My dear friends invited me to join them for a theatrical performance of Sense and Sensibility. You know I said yes!
I mean, who doesn’t like Jane Austen? Ok, not everyone likes Jane Austen but she sure beats Charles Dickens, come on. And who doesn’t like the movie of Sense and Sensibility with Emma Thompson and Kate Winslet? You know you watch that on a rainy Sunday every so often.
I was super impressed when we arrived at the theatre by all of the Jane Austen fan club folks in attendance. I mean, there were outfits and hats and impromptu dancing. It was really very cute.
The production itself maybe didn’t live up to its full potential.
It was three hours long, ok. That is a long time. And you felt every minute of it.
The actress playing Marianne was clearly a very accomplished theatrical actor and her performance sparkled. She projected and delivered her lines confidently.

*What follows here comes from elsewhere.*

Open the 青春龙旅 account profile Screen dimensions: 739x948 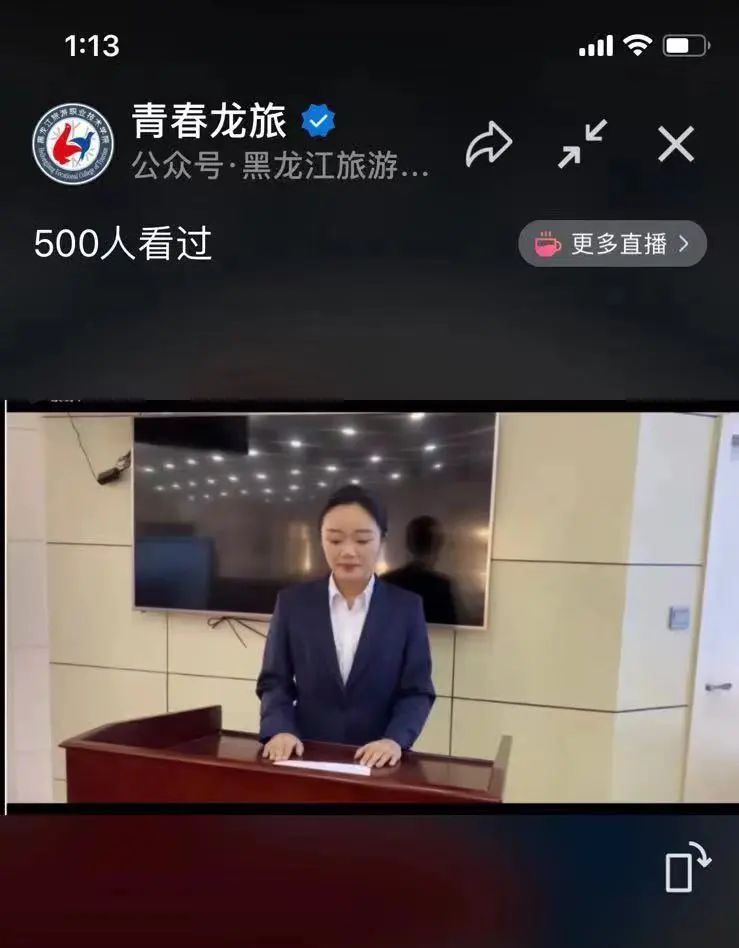click(209, 123)
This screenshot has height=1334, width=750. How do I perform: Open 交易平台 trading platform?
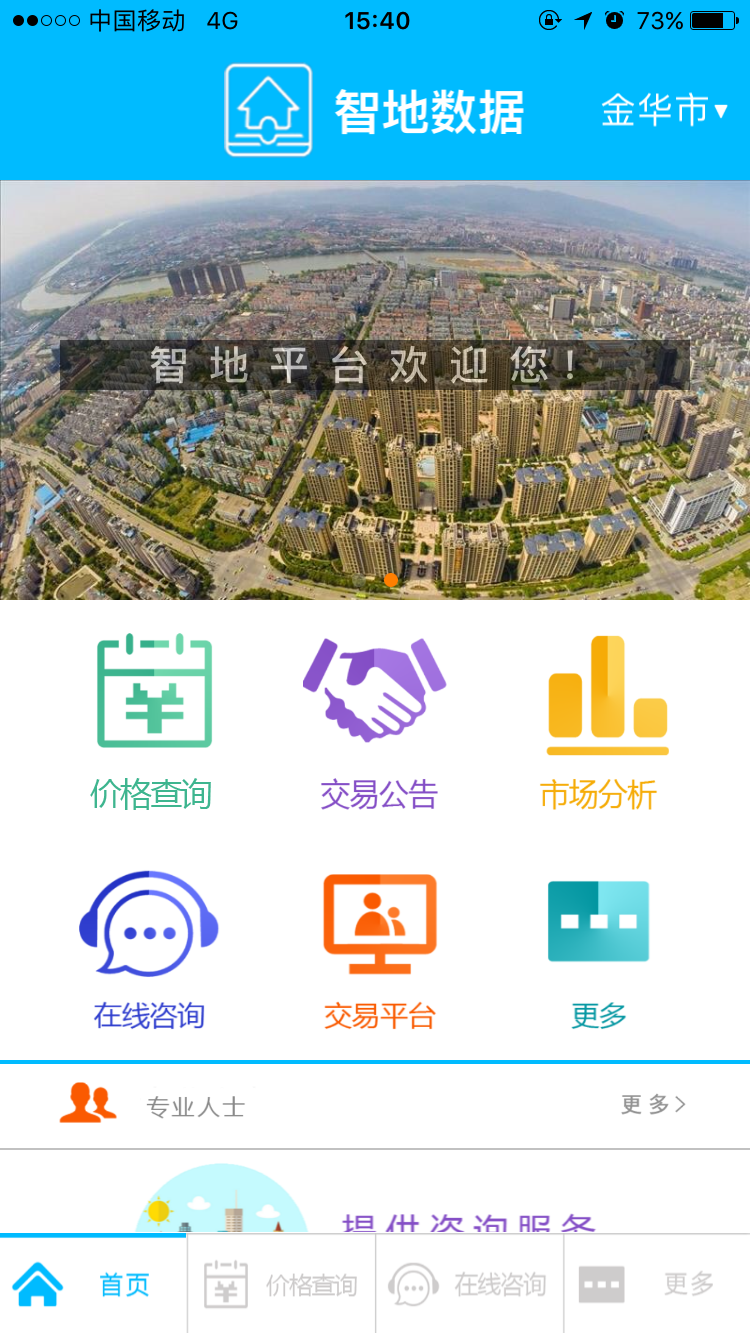pos(380,952)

Other members of the cast seemed challenged by the British accent which impacted their delivery.
The “colorblind” casting was an…interesting choice. I probably could have gone along with it, you know suspension of disbelief and all, but what I can only call “age-blind” casting made it difficult. When Margaret appears to be the same age as Marianne and Elinor (whether or not the Dashwood sisters are of three different ethnicities) and Colonel Brandon seems to be the same age as Edward Farris, it gets confusing and for me the plot sort-of fell apart.
Also, many of the actors played multiple roles, which again is the sort of thing that I would try to go along with (suspension of disbelief) except that I really couldn’t tell the difference between John Dashwood, Mr. Jennings, and the Doctor. I still don’t know who the not Colonel Brandon guy in the ball scene was.

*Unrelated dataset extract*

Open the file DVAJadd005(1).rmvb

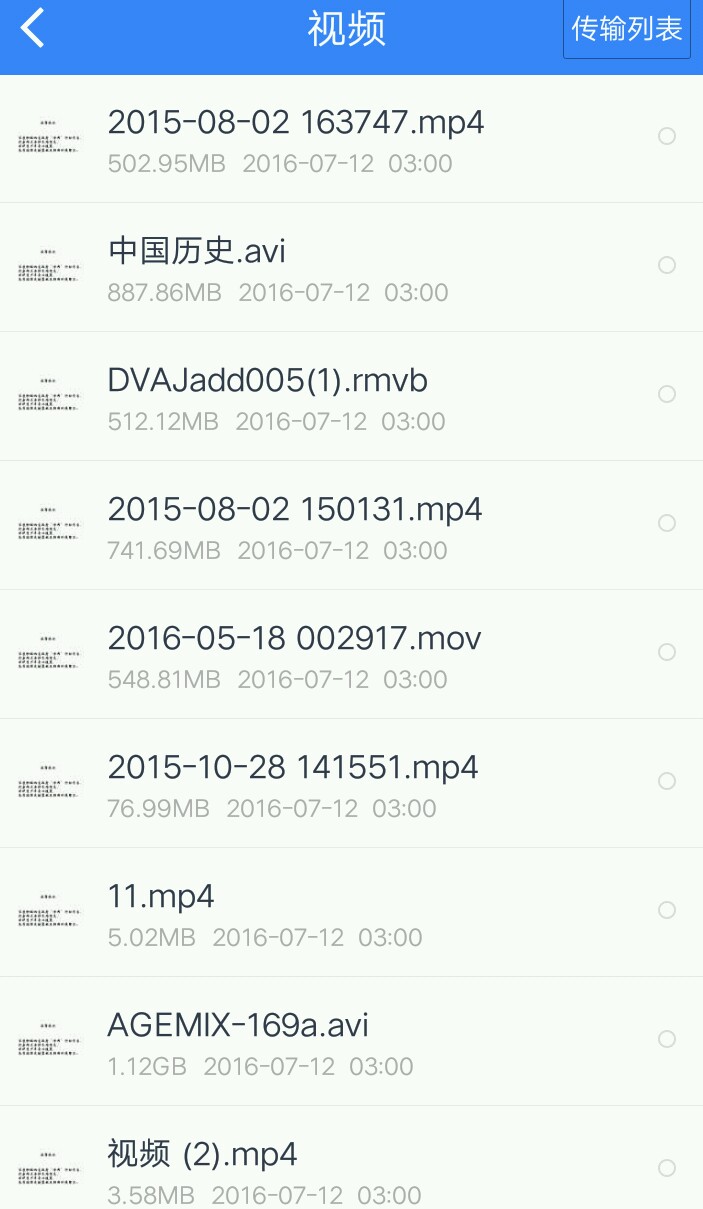tap(268, 380)
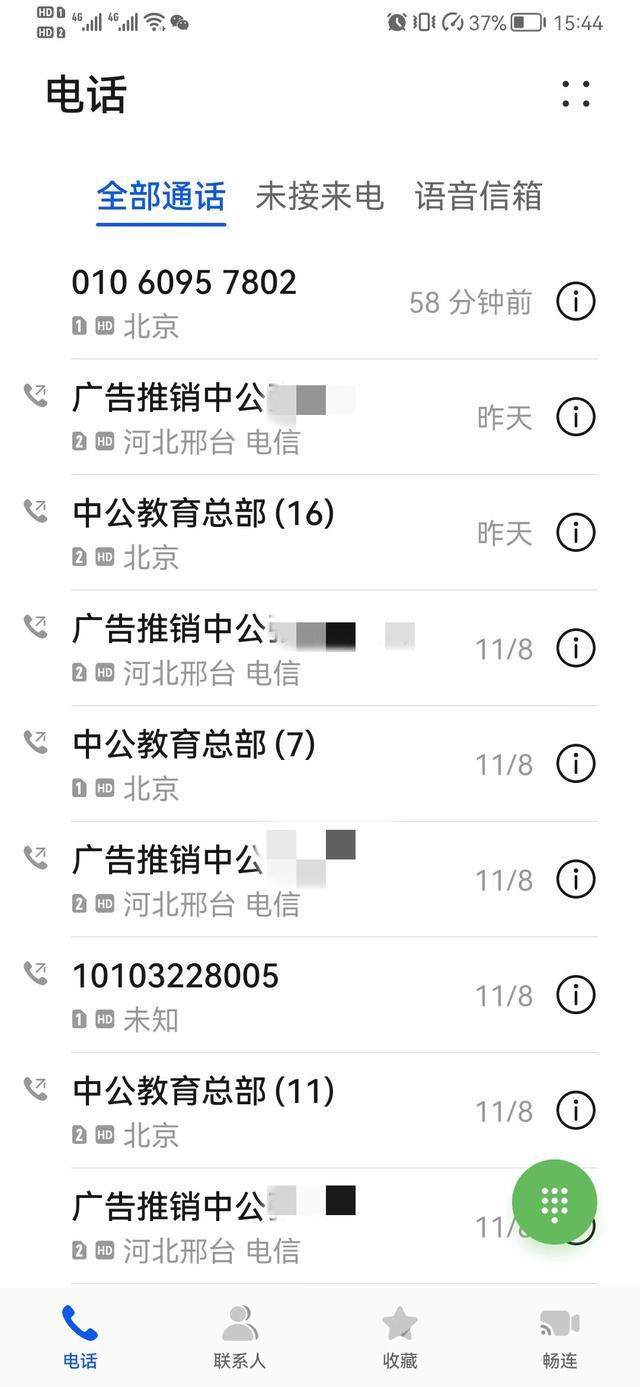The height and width of the screenshot is (1387, 640).
Task: Switch to the 未接来电 tab
Action: click(319, 196)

At any rate, whatever the production was lacking was made up for by the conversation during the car ride home. I’ve already mentioned that this is one of my favorite things during ballet season. Having that time together to be critical and appreciative and constructive and silly made my evening.
We dissected the acting, the direction, the set, and the costumes. Why make this choice and then not take the logical next step? If you wanted to play it straight, then why not go super traditional with the sets and the costumes? How interesting would it be if the story was set in another time/place? When/where would you put it? For some reason, the mid-twentieth century Southern U.S. comes to my mind. Would you change the script? Cut scenes? Wouldn’t a re-write of the story be interesting? Like getting West Side Story out of Romeo and Juliet.